In terms of growth plans, Marathon announced in August that it had entered into a contract with Bitmain to purchase an additional 30,000 Antminer S19j Pro miners for $121 million. As a result of this shipment, expected to arrive throughout the first half of 2022, the company’s mining operations will consist of more than 133,000 Bitcoin miners, producing about 13.3 exahashes per second (EH/s).
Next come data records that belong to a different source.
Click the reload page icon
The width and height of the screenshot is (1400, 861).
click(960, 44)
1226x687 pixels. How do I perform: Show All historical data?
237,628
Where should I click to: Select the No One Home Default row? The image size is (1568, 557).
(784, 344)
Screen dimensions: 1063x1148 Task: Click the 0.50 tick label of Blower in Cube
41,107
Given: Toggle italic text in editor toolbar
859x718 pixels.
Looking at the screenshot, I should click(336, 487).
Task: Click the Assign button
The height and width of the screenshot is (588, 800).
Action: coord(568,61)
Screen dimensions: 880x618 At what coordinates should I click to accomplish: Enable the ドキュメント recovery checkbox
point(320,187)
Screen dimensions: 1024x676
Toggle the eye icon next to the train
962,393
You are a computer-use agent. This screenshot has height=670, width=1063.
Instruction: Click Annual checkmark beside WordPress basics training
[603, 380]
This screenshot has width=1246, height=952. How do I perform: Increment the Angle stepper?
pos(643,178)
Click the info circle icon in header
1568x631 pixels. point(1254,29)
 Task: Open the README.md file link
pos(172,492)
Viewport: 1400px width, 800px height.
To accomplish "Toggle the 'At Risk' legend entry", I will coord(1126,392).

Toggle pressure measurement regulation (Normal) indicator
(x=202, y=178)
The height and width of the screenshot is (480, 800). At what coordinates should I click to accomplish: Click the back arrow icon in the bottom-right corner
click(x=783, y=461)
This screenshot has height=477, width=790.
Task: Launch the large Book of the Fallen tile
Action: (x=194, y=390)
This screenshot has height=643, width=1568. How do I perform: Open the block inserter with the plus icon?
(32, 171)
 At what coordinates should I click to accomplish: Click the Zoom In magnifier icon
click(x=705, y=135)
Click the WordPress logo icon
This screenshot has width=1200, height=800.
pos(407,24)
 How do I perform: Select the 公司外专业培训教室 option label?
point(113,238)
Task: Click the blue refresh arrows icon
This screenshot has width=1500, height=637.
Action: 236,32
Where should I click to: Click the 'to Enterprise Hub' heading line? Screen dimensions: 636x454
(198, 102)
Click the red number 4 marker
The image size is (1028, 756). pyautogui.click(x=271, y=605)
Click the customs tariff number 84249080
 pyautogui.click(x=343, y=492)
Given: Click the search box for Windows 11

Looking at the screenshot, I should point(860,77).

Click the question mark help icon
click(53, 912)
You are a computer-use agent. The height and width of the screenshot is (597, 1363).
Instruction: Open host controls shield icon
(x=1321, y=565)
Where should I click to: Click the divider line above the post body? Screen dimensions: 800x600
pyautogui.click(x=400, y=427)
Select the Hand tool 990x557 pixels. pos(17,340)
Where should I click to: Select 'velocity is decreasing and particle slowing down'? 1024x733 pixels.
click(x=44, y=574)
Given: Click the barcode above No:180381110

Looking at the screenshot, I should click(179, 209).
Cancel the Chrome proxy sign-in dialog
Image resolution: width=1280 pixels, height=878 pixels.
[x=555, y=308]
That forecasted rate would have represented about 12% of the Bitcoin network’s total hash rate of 109 EH/s as of August 1.
Thiel added that Marathon is focused on teaming up with power companies, which he said would likely become “the single largest group of miners in the world.”
“The power companies have the biggest incentive into mining, especially [with] renewable energy because bitcoin mining is the perfect baseload for renewable energy installation,” the CEO explained. “We believe that the power companies are the perfect partners for Marathon directly where they provide power and the hosting infrastructure … and then we partner with them on the [miner hardware] and the mining operations side.”
The company previously announced plans to commence installing 73,000 miners at a new 300-megawatt facility in Texas, and will look to expand to other states with a focus on renewable energy sites. Marathon’s goal is to be 100% carbon-neutral with its mining operations by the end of 2022.
“We may expand internationally. …It’s not off the radar screen,” Thiel added.